Rossi, dunque, è (e sarà) il Massimo Decimo Meridio dell’“imperatore” Meloni nel “Colosseo” Rai. Il gladiatore gode di massima stima e fiducia. E non fa certo mistero del suo obiettivo: “La Rai esiste perché deve rappresentare la complessa pluralità della nostra Nazione”. Deve essere “lo specchio del Paese, capace di rappresentare tutte le anime culturali che lo compongono. Questa è la sua inestimabile ricchezza e per questa io lavoro”. Insomma, l’inno alla pluralità delle narrazioni. Ma chi con i cartelli in mano invoca una politica fuori dai cancelli Rai rimarrà deluso. “Che i partiti indichino professionisti validi ai vertici dell’azienda – è il Rossi pensiero – è una garanzia non un pericolo”.

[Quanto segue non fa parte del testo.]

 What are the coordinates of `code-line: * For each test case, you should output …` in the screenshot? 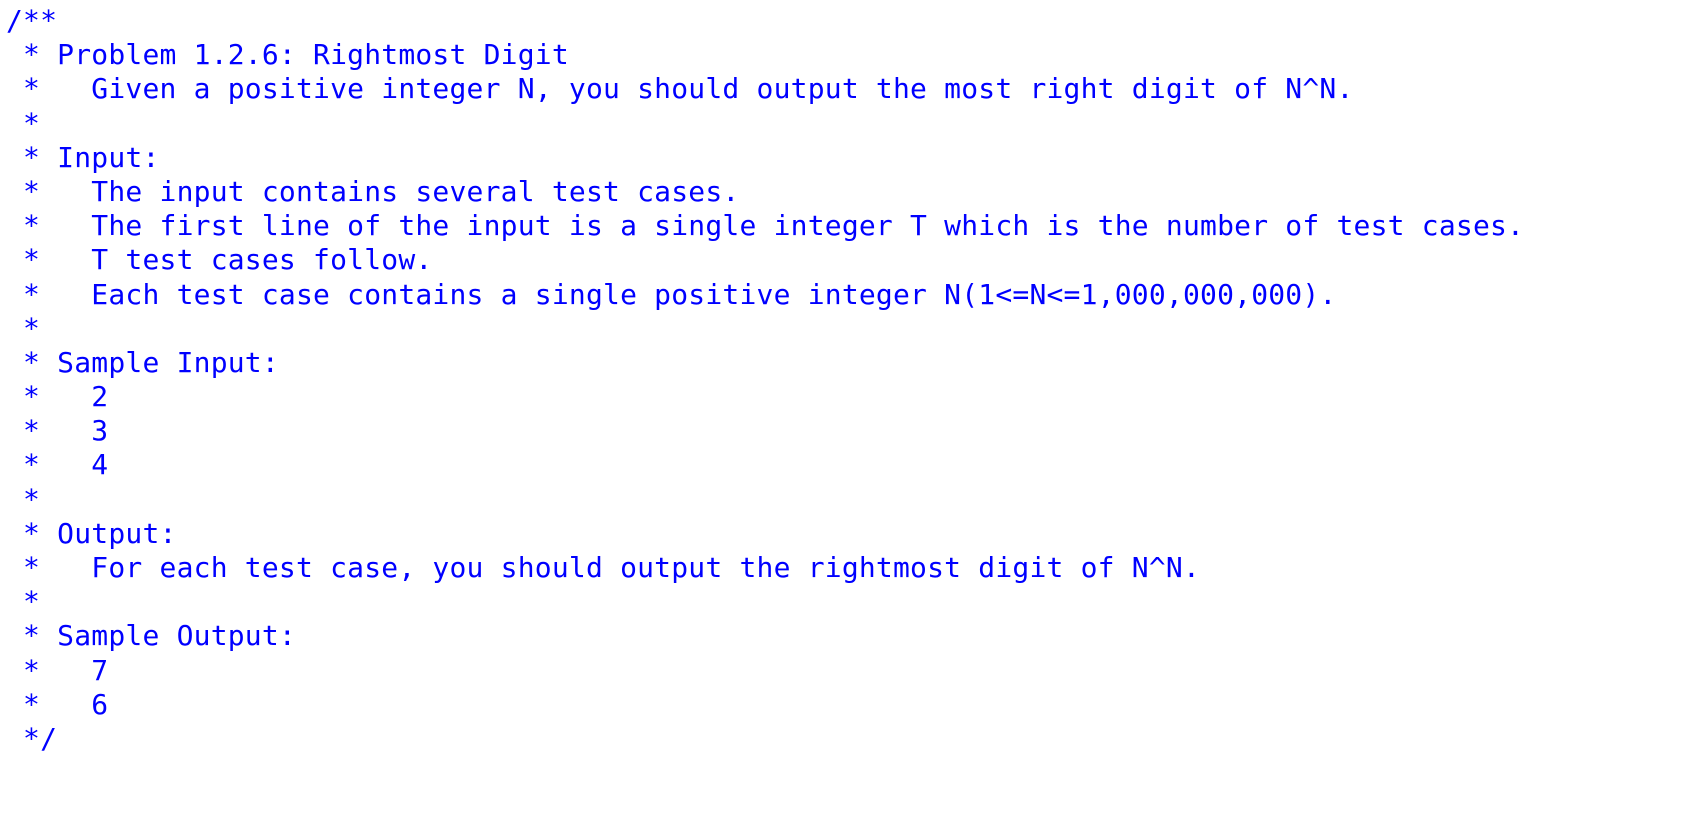 It's located at (604, 568).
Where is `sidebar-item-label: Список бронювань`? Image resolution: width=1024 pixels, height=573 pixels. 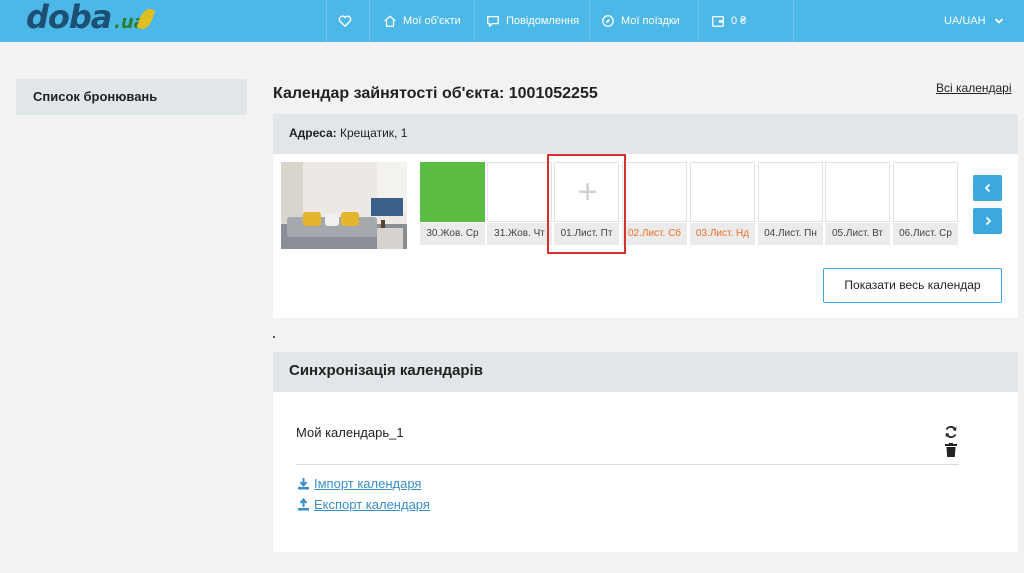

Ma intanto la prima cosa è stata rimettere un po’ di ordine con una bella “lenzuolata” di nomine. Sì, perché secondo Rossi “c’è un pezzo della sinistra che concepisce la Rai come proprietà privata”. Bisogna invece “abbattere ogni pretesa egemonica e fare respirare la cultura di questa nazione”. “Siamo dominati da una élite autoreferenziale che mette fuori sincrono la realtà”. E si parte proprio dai telegiornali che a Rossi piacciono numerosi, altro che newsroom unica sul modello BBC. Il tutto per “governare, non occupare”. “L’idea che chi vince debba occupare la Rai è stupida ed arrogante”.

LA DIARCHIA SERGIO-ROSSI

Ma quali saranno le prime mosse della nuova “diarchia” Sergio-Rossi? Intanto, ora che l’Europa tirerà il canone Rai fuori dalla bolletta elettrica, mettere in sicurezza i conti. Come? Tramite il ricorso alla fiscalità generale, “non certo alla pubblicità”. Poi rimettere un po’ d’ordine nei palinsesti. Fabio Fazio, ad esempio, è uno di quelli – andava ripetendo Rossi – che sotto il cappello dell’intrattenimento ci infila le interviste ai politici senza il controllo editoriale delle Testate giornalistiche e l’obbligo del pluralismo. Senza contare il fiume di ospiti della sinistra e “un contratto troppo oneroso”. Facile capire perché la cartellina di “Che tempo che fa” sia rimasta a prendere polvere per mesi sulla scrivania di Carlo Fuortes…

Ma qualcosa, secondo Rossi, bisognerà fare anche per il festival. Non fa mistero che vorrebbe “riportare nelle mani di un manager Rai la direzione artistica di Sanremo”. Un messaggio forte e chiaro per Amadeus (e Lucio Presta). Poi c’è la questione del piano industriale: quello attuale lui lo ha preparato con Fabrizio Salini e i generi, al contrario di quanto qualcuno va sussurrando per i corridoi, non si toccheranno, anzi. Semmai qualche cambiamento ci sarà con l’accorpamento di cinema, fiction, documentari in “un unico polo dell’audiovisivo nazionale”. Una Rai capace di sformare nuovi autori, capace di produrre anche format oltre che fiction e soprattutto – è l’auspicio di Rossi – “capace di lanciare la sua sfida alle stelle”.